Do doctor's orders trump any other orders in the military as regards their patients?

If a commanding officer issues an order that conflicts with a doctor in the military when it involves a patient under the doctor’s care does the doctor’s orders trump all commands someone higher in rank might give?

Is it part of official rules or more of a tradition?

Kinda wordy but hopefully the meaning is taken.

E.G. General Patton demands Soldier-X gets back out there and fights and the doctor tells General Patton to piss off, Soldier-X will stay in bed.

Yes, the injured is assessed by a medical evaluation board. Unless they declare someone “fit for duty” that person cannot be ordered to active duty.

http://www.realwarriors.net/active/disability/disability.php

What happens if a “medical evaluation board” is not available? E.G. A battlefield situation? Does it take an actual doctor to trump orders or can a field medic suffice?

If a soldier is sick enough for the medic to rate them as not ‘fit for service’, especially in a battlefield situation, they probably wouldn’t be very useful on the front line, so a sensible officer would not order them to report there. (Assuming most military officers are sensible, which I don’t have knowledge to claim.)

The gnneral rule for the British Navy in (the second world) war, was that decisions are made by commanding off8icers, working on the advice of advisors.

A similar rule still aplies in every court system I know of: if the matter comes to court, the court will decide if you are sick or not, taking into account any evidence offered.

For doctors in both situations, the rule is/was the same: you don’t decide, you don’t tell the court/your commanding officer what to decide, you offer evidence and opinions on which the court / commanding officer will make a decision.

It’s interesting to see above that the American military is apparently in principle more restricted now than the American court system is.

With regard to Naval aviation, the Flight Surgeon has 100% control over a pilot’s fitness to fly.

When I read the thread title I immediately thought of the Star Trek scenario of a doctor insisting the Captain temporarily relieve himself of duty and having some power to enforce this.
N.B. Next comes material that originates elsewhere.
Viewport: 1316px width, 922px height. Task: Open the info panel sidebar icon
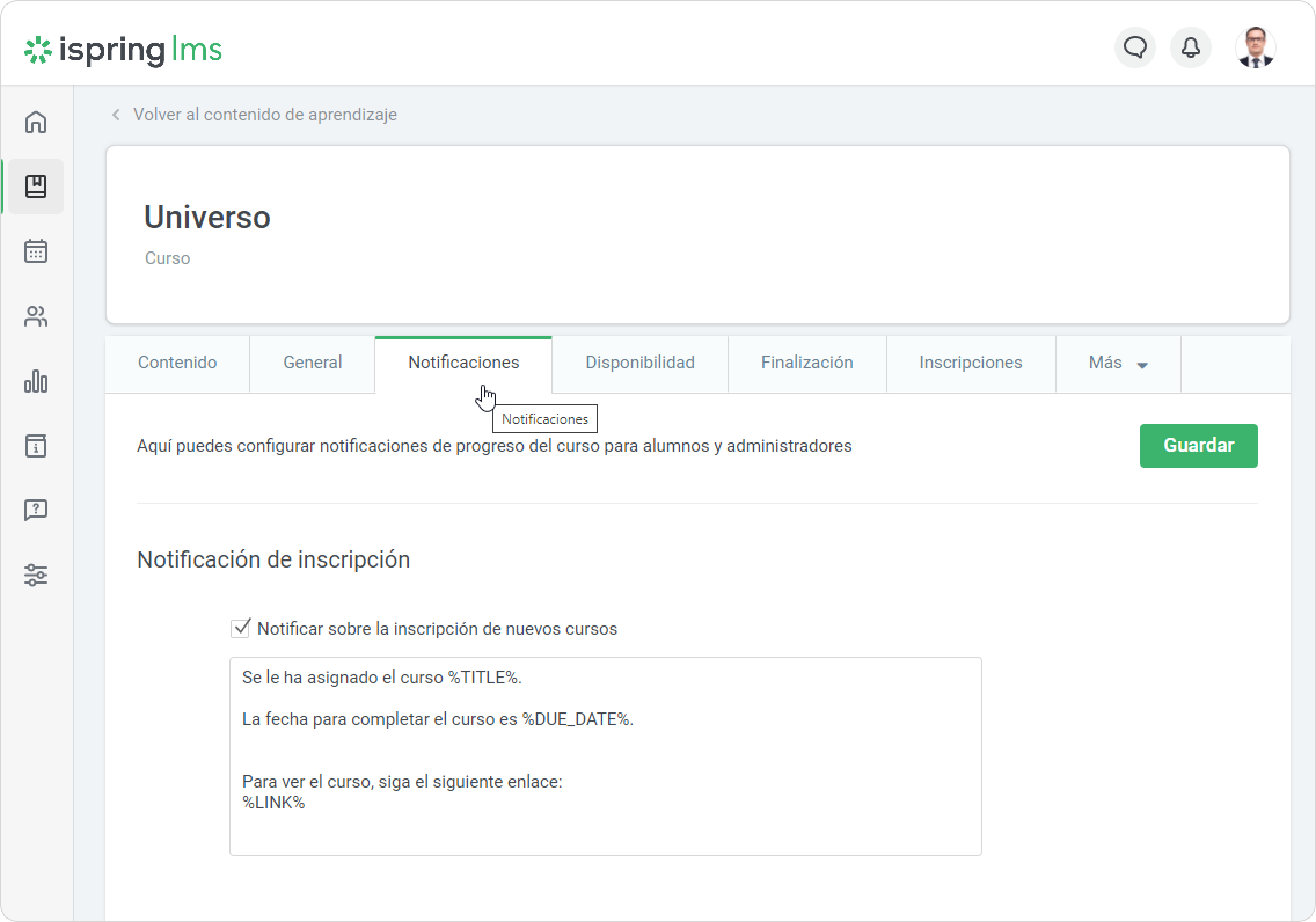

Based on comments in this thread, and after googling, this thread, yeah it’s not something that happens in the US navy / other armed forces.

A medical officers power to relieve a senior officer by declaring them medically unfit for duty is a real power, not something that a Trek writer dreamed up. The RN has/had it, (one of the Hornblower novels deals with it)

A doctor would have to justify him/herself later to a board on inquiry.

Well interesting things still happen, when I was in the Army I dislocated my shoulder multiple times and when it wasn’t coming out of the socket it was prone to constant subluxation while just walking and swinging my arm at my side. It was painful and very inconvenient. I really felt I needed surgery I was having a lot of issues with that arm, I had an MRI done and I had torn my anterior labrum and also done some type of damage to my rotator cuff. Apparently even though I felt I needed this surgery and the orthopedic surgeon who was a Major thought I needed the surgery I needed approval from my Company Commander (Captain). I pestered the Captain about it as minimally as I could but he kept being evasive and wouldn’t give me a straight answer. Finally the day before the surgery I told my Captain he had to give me an absolute answer one way or the other and he told me he wouldn’t sign off on it.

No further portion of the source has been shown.